Small inputs → full table + traceback.
Length only → two-row DP (O(min) space).
Large inputs, need alignment → Hirschberg.
Similar inputs (small d) → Myers O(nd).
Sparse / mostly-unique matches → Hunt–Szymanski (or patience diff for humans).
Near-diagonal alignment → banded DP O(nw).
LIS at scale → patience O(n log n); BIT/segment tree for weighted/count variants.
Two permutations → LCS via LIS, O(n log n).

When NOT to use LCS/LIS¶

A senior must also recognize the anti-patterns:

Approximate similarity at massive scale. If you only need a similarity score between millions of document pairs, exact LCS is overkill — use MinHash/SimHash or n-gram Jaccard, which are sublinear and parallel-friendly. LCS is for the exact alignment, not a cheap score.
Contiguous matching. If the requirement is "longest shared contiguous block," that is longest common substring (suffix automaton, O(n+m)), not LCS. Using LCS here is both wrong and slower than the right tool.
Streaming with reconstruction at unbounded scale. If data does not fit and you need the witness, the two-pass external scheme (Section 4.2) applies; if even that is infeasible, reconsider whether an approximate or windowed answer suffices.
Weighted edits / substitutions. If "replace" is a first-class cheap operation, use Levenshtein/Needleman–Wunsch, not LCS (Section 6.5).

Knowing the boundary — where LCS/LIS stops being the right tool — is as much a senior skill as knowing the algorithms themselves.

Production checklist¶

Before shipping an LCS/LIS feature, confirm:

Memory budget check routes large inputs away from the dense table.
The strict vs non-decreasing (LIS) and subsequence vs substring (LCS) contract is named and tested with duplicate/edge inputs.
Reconstruction is verified by re-checking the output is a valid common/increasing subsequence; diffs round-trip (apply script to X, get Y).
Length-only paths drop reconstruction state (no parent/full table) to save memory.
Diff hunks use patience/histogram for human readability where it matters.
Count-of-LIS/LCS reduce mod a prime (or use big integers) to avoid overflow.
Cross-language implementations pin the same tie-break if the witness (not just length) is compared.

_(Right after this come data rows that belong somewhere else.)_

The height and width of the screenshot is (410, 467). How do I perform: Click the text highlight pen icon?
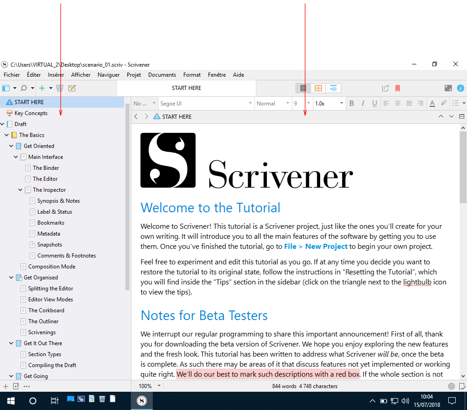click(x=444, y=103)
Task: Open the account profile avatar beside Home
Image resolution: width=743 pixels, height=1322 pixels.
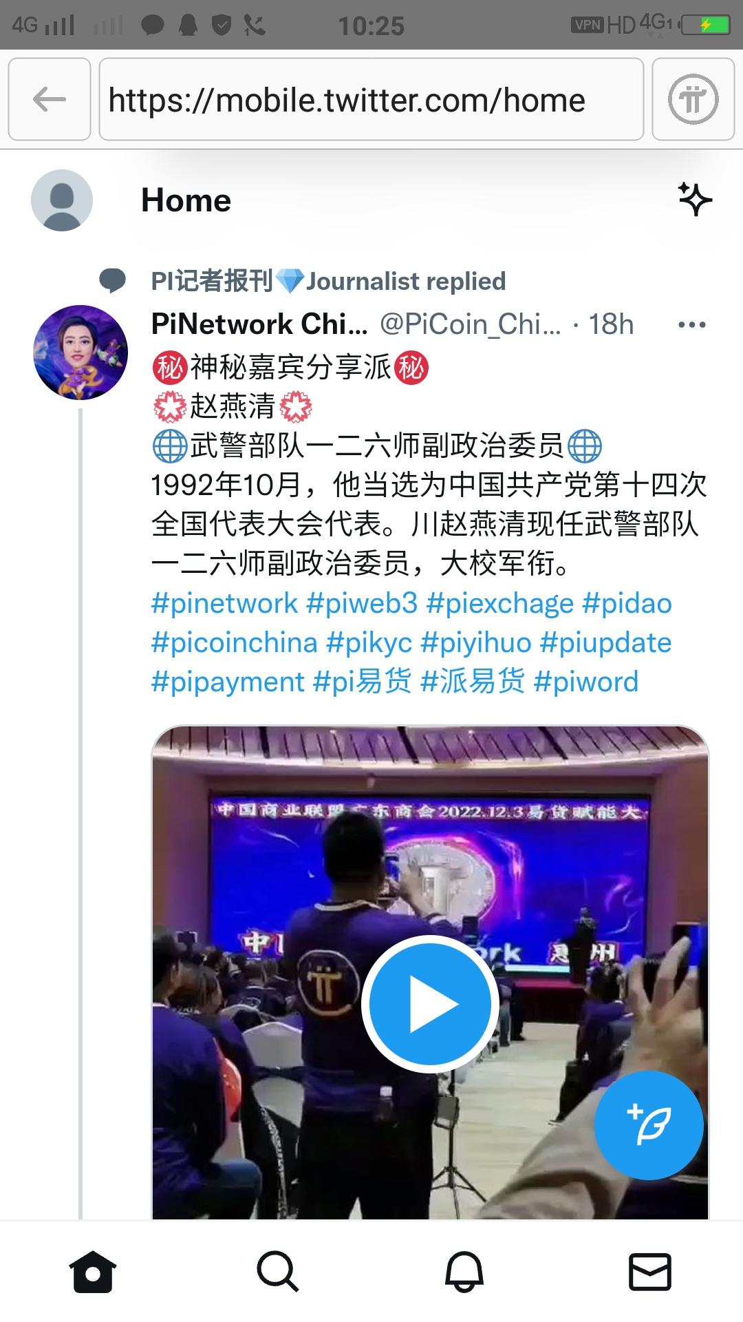Action: pyautogui.click(x=62, y=200)
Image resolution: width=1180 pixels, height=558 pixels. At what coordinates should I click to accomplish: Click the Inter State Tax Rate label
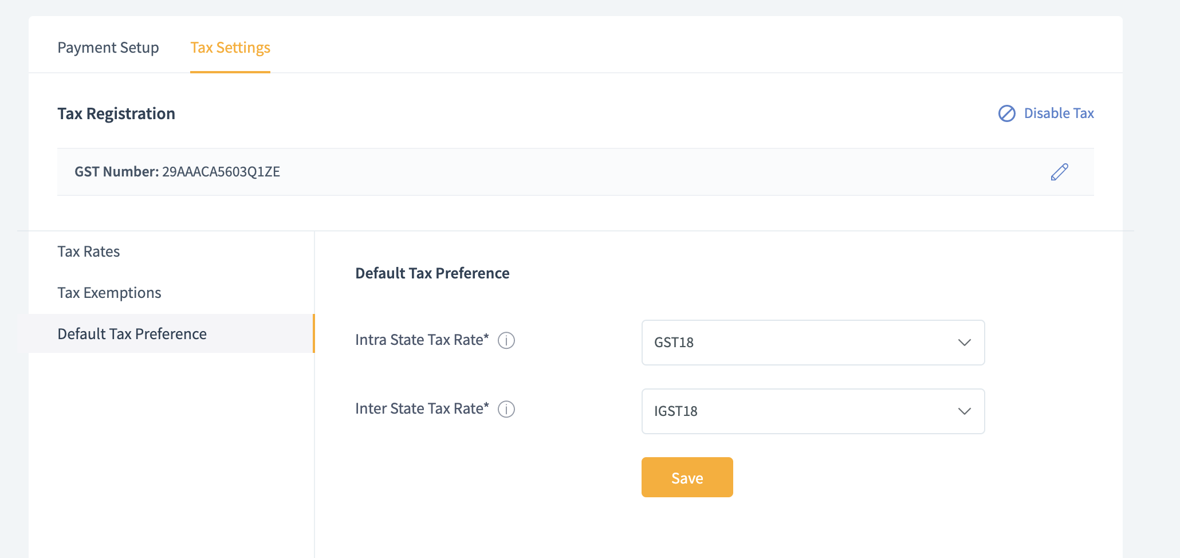422,408
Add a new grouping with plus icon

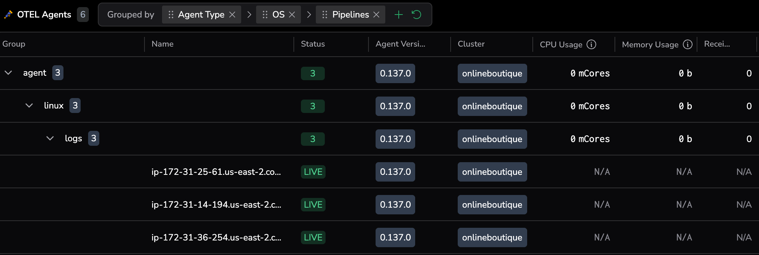pyautogui.click(x=399, y=15)
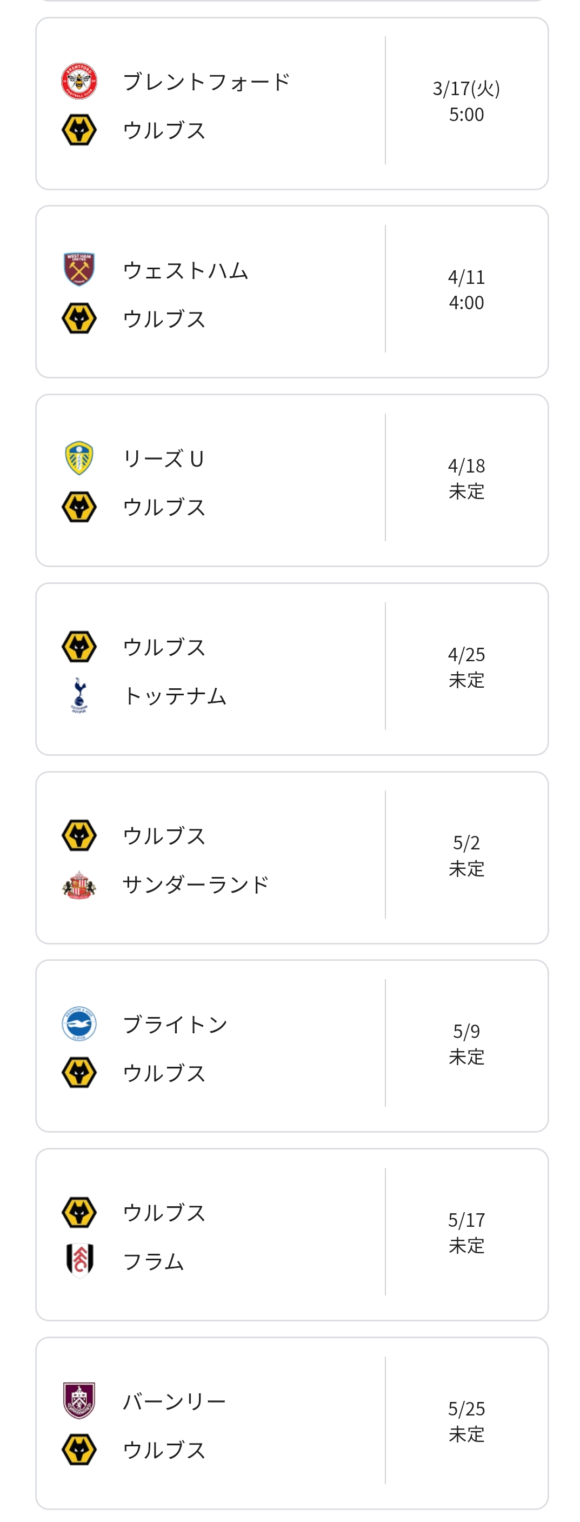Click the Fulham club crest
This screenshot has height=1522, width=580.
coord(79,1260)
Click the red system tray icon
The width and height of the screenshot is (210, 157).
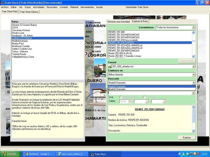click(198, 154)
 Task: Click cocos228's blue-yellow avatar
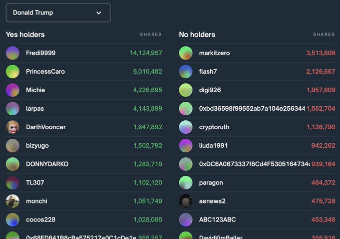tap(13, 219)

References: Hirschberg (1975) linear-space LCS; Hunt–Szymanski (1977) sparse LCS; Myers (1986) O(nd) diff; patience/histogram diff (Git); Needleman–Wunsch, Smith–Waterman, and Gotoh (affine gaps) alignment; Fenwick-tree LIS variants; box-stacking / Russian-doll envelope as 2D LIS. Sibling topics: 04-edit-distance, 01-introduction-to-dp, and string-algorithms.